Für Richter begann von da an eine Zeit, die ihr als die teuerste ihres jungen Lebens in Erinnerung bleiben sollte. Sie kaufte nicht nur die Produkte, sie heuerte später sogar bei dem Hersteller von Nahrungsergänzungsmitteln als Verkäuferin an. Verdient hat sie dort wenig, dafür erhielt sie Einblick in ein fragwürdiges System aus Psycho-Verkaufstricks und Gruppendruck. Nach mehreren Monaten stieg sie wieder aus – und erzählt ihre Geschichte.

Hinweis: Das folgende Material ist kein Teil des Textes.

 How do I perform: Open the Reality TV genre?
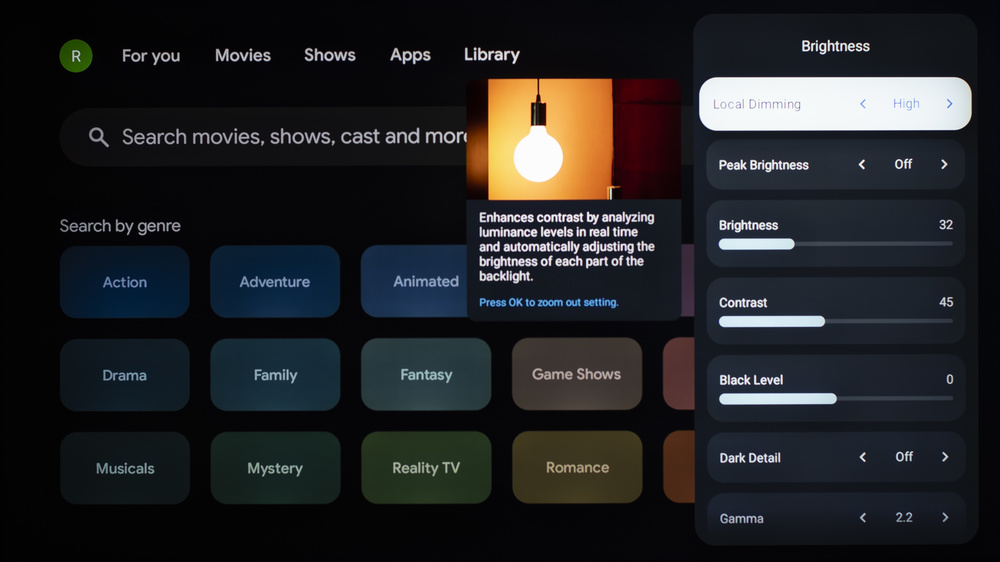click(426, 468)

Denn Juice Plus, eine der größten Firmen für den Vertrieb von Nahrungsergänzungsmitteln in Europa mit geschätztem Umsatz von rund 600 Millionen Euro, geht auf Facebook gezielt auf Verbraucherakquise – obwohl dies die Richtlinien bei Facebook verbieten. Die Kundenfänger von Juice Plus vermischen dabei bewusst Privates und Berufliches und bewegen sich so moralisch in einer Grauzone. Opfer sind vor allem junge, unerfahrene Konsumenten, die vom perfekten Körper träumen. Experten warnen vor dieser Vertriebsmasche.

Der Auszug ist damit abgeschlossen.